La surprise des prix dinterprétation
On attendait
Marion Cotillard et
Matthias Schoenaerts, Jean-Louis Trintignant et Emmanuelle Riva. D'autres penchaient pour
Nicole Kidman. Et Moretti a sorti de son chapeau deux surprises. Côté masculin,
Mads Mikkelsen, formidable acteur de Nicolas Winding Refn a triomphé pour
La Chasse de Vinterberg où il campe un homme accusé à tort de pédophilie. Un film aimé de la presse étrangère et hué par leurs collègues français. Et côté féminin, le prix a récompensé deux débutantes, les roumaines Cristina Flutur et Cosmina Stratan, héroïnes plus que convaincantes de
Au-delà des collines de Christian Mungiu qui cherchait pour ce film des interprètes "qui pourraient donner l'impression à l'écran d'être des gens simples, peu instruits et originaires de la campagne." Soit un grand écart avec Kirsten Dunst primée l'an dernier pour
Melancholia. Comme si Moretti avait voulu jouer au président "normal"
Le règne des cumulards
Peu généreux dans ses prix, le jury n'a pas accordé de prix du 65e anniversaire, comme le règlement lui en laisse l'opportunité à chaque anniversaire. Rares sont ceux qui n'ont pas usé de ce droit dans le passé. Et on peut donc aisément imaginer que Moretti et sa bande n'ont goûté que peu de films de cette sélection. Et ce d'autant plus qu'ils ont surtout choisi de ne pas s'aventurer hors des sentiers battus et de primer des cinéastes déjà récompensés par le passé sur la Croisette. Palmé en 2007 pour
4 mois, 3 semaines et 2 jours, Cristian Mungiu repart avec le prix du scénario pour
Au-delà des collines. Palme d'Or 2006 avec
Le vent se lève, Ken Loach reçoit son troisième Prix du Jury pour
La Part des anges après
Hidden Agenda en 1990 et
Raining Stones en 1993. Avec
Reality, Matteo Garrone empoche, lui, son deuxième Grand Prix du Jury, quatre ans après
Gomorra. Et Carlos Reygadas est primé pour sa mise en scène de
Post tenebras lux, cinq ans après son prix du jury pour
Lumière silencieuse. En consacrant le film le plus honni par les festivaliers si l'on en croit le tableau des notes distribuées par la presse -auquel Reygadas a d'ailleurs fait allusion dans son discours-, le jury de Moretti fait en le couronnant un vrai bras d'honneur aux festivaliers. Et confirme qu'être détesté par les critiques vous rend plus facilement primable.

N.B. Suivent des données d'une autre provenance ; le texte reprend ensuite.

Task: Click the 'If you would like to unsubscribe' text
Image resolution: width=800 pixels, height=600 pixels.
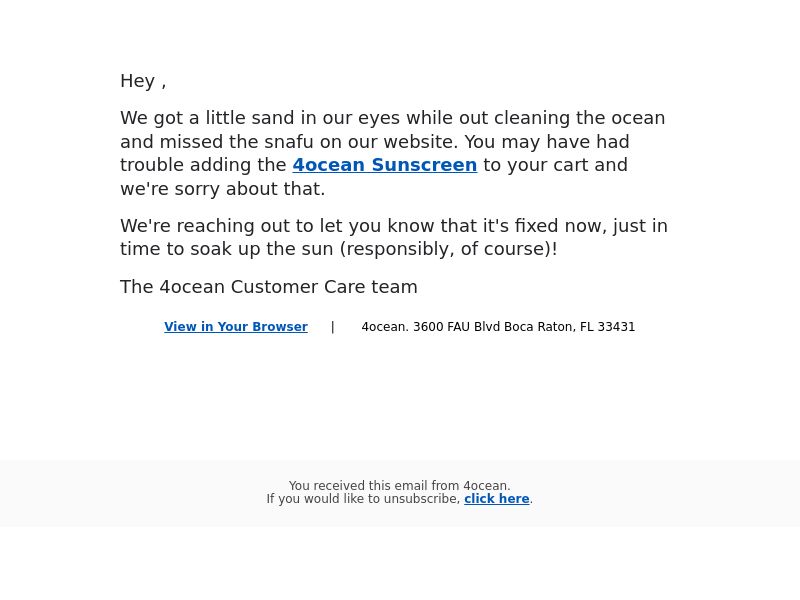Action: click(363, 498)
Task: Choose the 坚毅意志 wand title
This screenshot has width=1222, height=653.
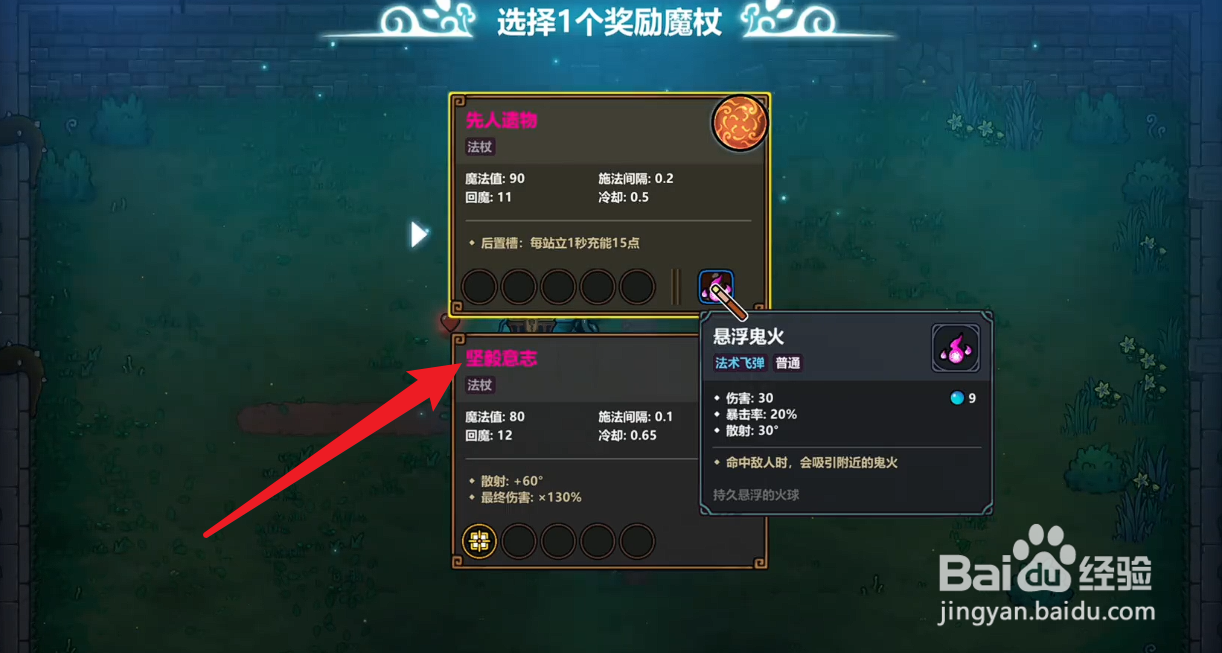Action: 502,358
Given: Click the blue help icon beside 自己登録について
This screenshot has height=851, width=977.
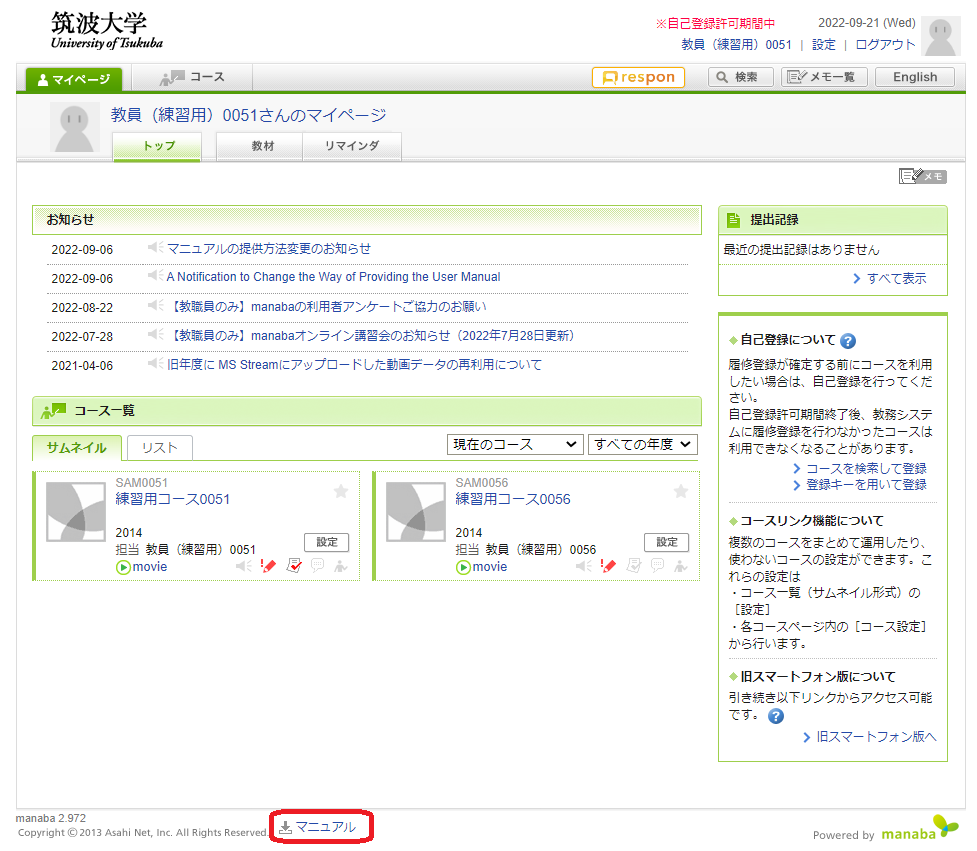Looking at the screenshot, I should click(848, 341).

Le grand chelem d'un distributeur français: Le pacte
Un homme doit avoir le sourire ce soir: Jean Labadie, le patron de la société de distribution Le pacte. Celle-ci sortira en salles dans les mois prochains pas moins de quatre des films primés ce soir:
La part des anges, Reality, Post tenebras lux -qu'ils ont co-produit- et
Au-delà des collines. Le clin d'oeil -qui sera forcément mal interprété par les esprits toujours mesquins qui peuplent ce métier- est que Le pacte a aussi été le distributeur d'
Habemus Papam de Nanni Moretti, l'an passé mais qui, lui, avait été absent du palmarès!